Monday, 15 November 2010

A tale of two puddings

One of the joys of being a new grandparent is that there are more opportunities for getting the whole family together for Sunday lunch. Taylor's aunt and uncles are all keen to see him at every opportunity and quite happy for me to cook for them! Taylor's dad is working in Texas for a couple of weeks so my daughter was at a bit of a loose end. Thus it was that we gathered at the family home for roast pork with all the trimmings. (My eldest son takes after his father in his belief that lunch on Sunday has to be a roast, it's the law)!

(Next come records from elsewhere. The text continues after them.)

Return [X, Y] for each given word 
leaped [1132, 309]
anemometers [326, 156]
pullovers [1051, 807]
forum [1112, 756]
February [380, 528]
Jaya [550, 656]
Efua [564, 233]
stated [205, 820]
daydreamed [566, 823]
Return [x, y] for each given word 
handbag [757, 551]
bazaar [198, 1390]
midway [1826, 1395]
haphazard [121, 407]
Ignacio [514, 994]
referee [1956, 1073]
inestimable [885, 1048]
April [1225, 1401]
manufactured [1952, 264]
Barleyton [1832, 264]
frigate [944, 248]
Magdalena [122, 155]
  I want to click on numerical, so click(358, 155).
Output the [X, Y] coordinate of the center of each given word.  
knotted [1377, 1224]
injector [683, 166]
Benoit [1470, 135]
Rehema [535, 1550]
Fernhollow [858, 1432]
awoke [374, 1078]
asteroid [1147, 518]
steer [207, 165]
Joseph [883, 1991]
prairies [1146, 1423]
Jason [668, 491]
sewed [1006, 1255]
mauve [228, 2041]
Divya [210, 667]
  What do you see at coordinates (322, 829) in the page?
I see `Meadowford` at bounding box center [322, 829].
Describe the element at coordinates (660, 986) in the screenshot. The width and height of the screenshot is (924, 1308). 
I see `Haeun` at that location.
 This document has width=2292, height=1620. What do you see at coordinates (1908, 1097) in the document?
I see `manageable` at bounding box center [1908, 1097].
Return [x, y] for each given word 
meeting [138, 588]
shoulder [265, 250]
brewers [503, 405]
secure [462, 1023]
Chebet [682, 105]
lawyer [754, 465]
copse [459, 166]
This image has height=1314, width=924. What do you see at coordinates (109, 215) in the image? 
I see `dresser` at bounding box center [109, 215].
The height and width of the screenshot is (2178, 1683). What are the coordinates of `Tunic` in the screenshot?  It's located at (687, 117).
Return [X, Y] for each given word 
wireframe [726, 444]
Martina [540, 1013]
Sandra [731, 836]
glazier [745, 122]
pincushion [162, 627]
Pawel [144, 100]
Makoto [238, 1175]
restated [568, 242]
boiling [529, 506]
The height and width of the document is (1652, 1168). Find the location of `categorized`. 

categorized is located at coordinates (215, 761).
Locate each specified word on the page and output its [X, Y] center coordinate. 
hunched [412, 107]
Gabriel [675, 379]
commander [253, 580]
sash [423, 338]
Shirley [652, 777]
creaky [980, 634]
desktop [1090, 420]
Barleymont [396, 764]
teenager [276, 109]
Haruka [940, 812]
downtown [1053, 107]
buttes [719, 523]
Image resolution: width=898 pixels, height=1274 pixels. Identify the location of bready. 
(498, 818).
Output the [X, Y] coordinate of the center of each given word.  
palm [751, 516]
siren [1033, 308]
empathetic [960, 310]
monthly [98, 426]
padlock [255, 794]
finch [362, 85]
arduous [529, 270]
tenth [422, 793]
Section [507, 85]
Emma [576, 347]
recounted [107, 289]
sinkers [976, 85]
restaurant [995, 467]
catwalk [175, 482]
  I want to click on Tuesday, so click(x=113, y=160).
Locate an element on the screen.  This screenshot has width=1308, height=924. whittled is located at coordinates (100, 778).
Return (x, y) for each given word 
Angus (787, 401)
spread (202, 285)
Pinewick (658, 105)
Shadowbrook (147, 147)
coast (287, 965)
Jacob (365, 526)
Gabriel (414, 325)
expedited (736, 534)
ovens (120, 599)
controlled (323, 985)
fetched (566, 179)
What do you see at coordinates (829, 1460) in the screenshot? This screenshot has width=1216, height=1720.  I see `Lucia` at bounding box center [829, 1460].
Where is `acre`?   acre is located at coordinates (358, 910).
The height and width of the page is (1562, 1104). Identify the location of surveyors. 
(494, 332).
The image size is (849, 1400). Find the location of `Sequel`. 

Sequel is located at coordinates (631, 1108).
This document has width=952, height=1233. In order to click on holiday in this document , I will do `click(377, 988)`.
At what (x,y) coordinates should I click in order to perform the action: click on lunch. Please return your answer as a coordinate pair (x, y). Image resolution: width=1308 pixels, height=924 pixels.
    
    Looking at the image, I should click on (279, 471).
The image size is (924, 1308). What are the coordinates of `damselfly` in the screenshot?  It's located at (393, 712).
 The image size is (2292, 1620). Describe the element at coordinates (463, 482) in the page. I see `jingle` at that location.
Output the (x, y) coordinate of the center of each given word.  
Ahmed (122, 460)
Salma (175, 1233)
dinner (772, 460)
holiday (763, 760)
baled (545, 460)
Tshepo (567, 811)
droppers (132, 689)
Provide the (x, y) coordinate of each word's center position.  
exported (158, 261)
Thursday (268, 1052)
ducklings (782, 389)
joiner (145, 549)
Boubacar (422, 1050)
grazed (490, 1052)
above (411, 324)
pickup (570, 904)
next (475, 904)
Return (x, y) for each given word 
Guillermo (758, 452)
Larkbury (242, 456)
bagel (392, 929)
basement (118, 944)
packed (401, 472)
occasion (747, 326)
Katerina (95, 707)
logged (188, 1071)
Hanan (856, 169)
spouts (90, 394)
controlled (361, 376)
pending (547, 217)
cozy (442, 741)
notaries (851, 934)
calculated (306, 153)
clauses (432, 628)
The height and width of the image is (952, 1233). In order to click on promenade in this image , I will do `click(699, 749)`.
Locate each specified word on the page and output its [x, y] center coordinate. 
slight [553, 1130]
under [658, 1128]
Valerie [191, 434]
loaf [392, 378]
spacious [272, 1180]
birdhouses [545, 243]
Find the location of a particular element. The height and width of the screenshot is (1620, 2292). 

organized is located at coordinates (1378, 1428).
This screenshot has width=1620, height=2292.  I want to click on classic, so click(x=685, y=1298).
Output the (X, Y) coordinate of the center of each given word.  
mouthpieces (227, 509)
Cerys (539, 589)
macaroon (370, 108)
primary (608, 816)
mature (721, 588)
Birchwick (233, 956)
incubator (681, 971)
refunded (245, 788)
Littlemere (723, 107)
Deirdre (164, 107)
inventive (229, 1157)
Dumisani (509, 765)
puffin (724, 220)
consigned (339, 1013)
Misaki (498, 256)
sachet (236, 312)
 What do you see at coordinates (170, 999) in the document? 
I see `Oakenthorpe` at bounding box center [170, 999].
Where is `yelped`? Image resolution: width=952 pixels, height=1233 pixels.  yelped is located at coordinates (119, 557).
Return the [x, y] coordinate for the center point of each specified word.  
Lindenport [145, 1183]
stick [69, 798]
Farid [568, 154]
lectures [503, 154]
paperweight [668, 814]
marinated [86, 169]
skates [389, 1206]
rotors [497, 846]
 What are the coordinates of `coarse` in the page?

Some friends were performing a samba routine in the Lord Mayor's Show on Saturday and whilst settling down to watch it on TV I inadvertently caught the last 10 minutes of one of Rachel Allen's baking programmes. She is so smug that I usually want to hurl something at her but I was completely won over by the trainees who were making her sticky toffee pudding and her toffee sauce. In fact I was so won over that as soon as I had spotted Tammy and co doing their routine I was off to buy all the ingredients in Tesco. (Fortunately chopped dates were on a 3 for 2 offer). The cake was really tasty, dead easy to make and the sauce was sensational (and apparently it keeps for ages in a screw top jar). My family absolutely loved the pudding and it will be made again and again.


I had been wanting to make Nigella's tiramisu ever since I bought Kitchen. Tracking down Fra Angelico was a bit of a chore until I spotted a bottle in the largest of our local Waitrose stores. Well all I can say is that it wasn't really worth the effort. It tasted like Tiramisu always does. The family thought it too boozy and so I am still chomping my way through it on my own.

I had forgotten that we have a really fine cut glass bowl for trifley things. I don't think my lasagne dish quite does it justice.


Friday, 12 November 2010

Leckford chicken



When my family were growing up we often had a chicken as a mid-week roast. It fed the 6 of us and provided enough leftovers for my husband's lunchtime sandwich. In those days I would buy the cheapest intensively-reared birds I could get. Costco used to sell two for a fiver I seem to recall and I thought it was a lot of nonsense that a free range bird could possibly taste any different,

How times have changed. The various campaigns mounted by the TV chefs have all had their impact but the thing that swung it for me was the day I cooked a cheap chicken in my slow-cooker. I had been assured by friends that all I needed to do was stick the bird in, put the lid on and leave all day on low. Well yes. It was moist and it was tender. But oh gosh. The juices it had given off tasted terrible. Chemical and unnatural. From that day on I have only bought free range birds.

Waitrose sell Leckford chickens and I buy one whenever they are reduced to clear or on special offer. Roast chicken is now a real treat in the Lark household. Last Wednesday I picked up a 2kg RTC one for just over £8. It did a fab roast for 4, a chicken risotto for 2 and the chicken and mushroom pie pictured. The pie also served 4 and my daughter took what was left to school the next day for lunch for herself and 2 colleagues. And in the slow cooker the next day I made 2 litres of stock from the carcass. Not bad value was it?